Welcome back! Today I’ll be exploring a part of our by now favorite paper “A Marketplace for Data: An Algorithmic Solution” by Anish Agarwal, Munther Dahleh, and Tuhin Sakar (2019)¹. I’ll be exploring their method for revenue distribution, and to do this, we have to first understand a concept from cooperative game theory called Shapley values (named after Lloyd Shapley of Nobel Prize-fame). You might have heard of Shapley values before if you’re into machine learning, since Shapley values are also an often used tool in machine learning interpretability. So, let’s get into it!

shapley values

Cooperative game theory is about games where players can construct groups (“coalitions”), where some external factor ensures cooperation inside the group. In cooperative game theory the analysis is focused on how coalitions form and what payout the coalition receives, or sometimes, what cost the coalition incurs. A good example of a game in cooperative game theory is sharing a taxi ride. Say three people are going home from a party together. Their houses are in a row, but at different distances from their venue. Here, the partygoers (players) can all save money by grouping up and splitting the taxi. The cost of a “coalition” (group of partygoers) is the total cost of the taxi taking that entire group home. The group where all players are cooperating is known as the “grand coalition”.
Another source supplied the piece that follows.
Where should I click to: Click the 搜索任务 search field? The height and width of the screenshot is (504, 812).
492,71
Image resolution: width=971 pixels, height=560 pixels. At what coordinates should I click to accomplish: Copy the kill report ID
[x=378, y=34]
The Shapley value is a way to distribute the payouts (or costs) from a cooperative game in a way generally understood to be fair. Each player receives a Shapley value, which is the fraction of the payout or cost that goes to them. The four defining properties of the Shapley value are:

Balance: The sum of the Shapley values of all the players is equal to the payout of the grand coalition. This means that in a payout sense all the money earned by the coalition is distributed among the players.
Symmetry: If two players have the same effect in all coalitions, then their Shapley value is the same. E.g. if in the taxi situation two people lived in the same house, they have the same Shapley value.
Zero Element / Null Player: If a player has no effect on the payout or cost, then their Shapley value is zero.
Additivity: If you have a game where all payouts are equal to the payouts of two other games added together, then every player’s Shapley value is equal to the sum of their Shapley values in the two other games.

The Shapley value is the only way to distribute payouts that fulfills these four properties. Shapley values can be calculated by looking at all possible orderings of all players, and noting the change in total payout when adding in every single player. You would think that balance is an extremely natural feature, but Agarwal et al. in fact end up losing the balance property in their payment distribution method. As a side note, there are in fact two different kinds of Shapley values when dealing with machine learning models, interventional and observational. I won’t get more into this difference, but know that the paper and I will only look at observational Shapley values today.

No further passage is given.